Sketched Reality: Sketching Bi-Directional Interactions Between Virtual and Physical Worlds with AR and Actuated Tangible UI
Hiroki Kaimoto, Kyzyl Monteiro, Mehrad Faridan, Jiatong Li, Samin, Farajian, Yasuaki Kakehi, Ken Nakagaki, Ryo Suzuki

TL;DR
This paper presents Sketched Reality, a novel system combining AR sketching and actuated tangible interfaces to enable bidirectional interaction between virtual sketches and physical objects, expanding possibilities for education, gaming, and robot programming.
Contribution
It introduces a new bi-directional sketching interaction method that couples virtual AR sketches with physical actuated robots, creating seamless virtual-physical coupling.
Findings
Demonstrated virtual sketches can control physical robots in real-time.
Enabled new applications like tangible physics education and robot programming.
Showcased seamless interaction between AR and physical objects.
Abstract
This paper introduces Sketched Reality, an approach that combines AR sketching and actuated tangible user interfaces (TUI) for bidirectional sketching interaction.
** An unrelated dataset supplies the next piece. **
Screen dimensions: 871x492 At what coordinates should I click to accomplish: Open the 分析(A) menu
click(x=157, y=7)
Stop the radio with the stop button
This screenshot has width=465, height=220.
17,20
Bi-directional sketching enables virtual sketches and physical objects to "affect" each other through physical actuation and digital computation. In the existing AR sketching, the relationship between virtual and physical worlds is only one-directional -- while physical interaction can affect virtual sketches, virtual sketches have no return effect on the physical objects or environment. In contrast, bi-directional sketching interaction allows the seamless coupling between sketches and actuated TUIs. In this paper, we employ tabletop-size small robots (Sony Toio) and an iPad-based AR sketching tool to demonstrate the concept. In our system, virtual sketches drawn and simulated on an iPad (e.g., lines, walls, pendulums, and…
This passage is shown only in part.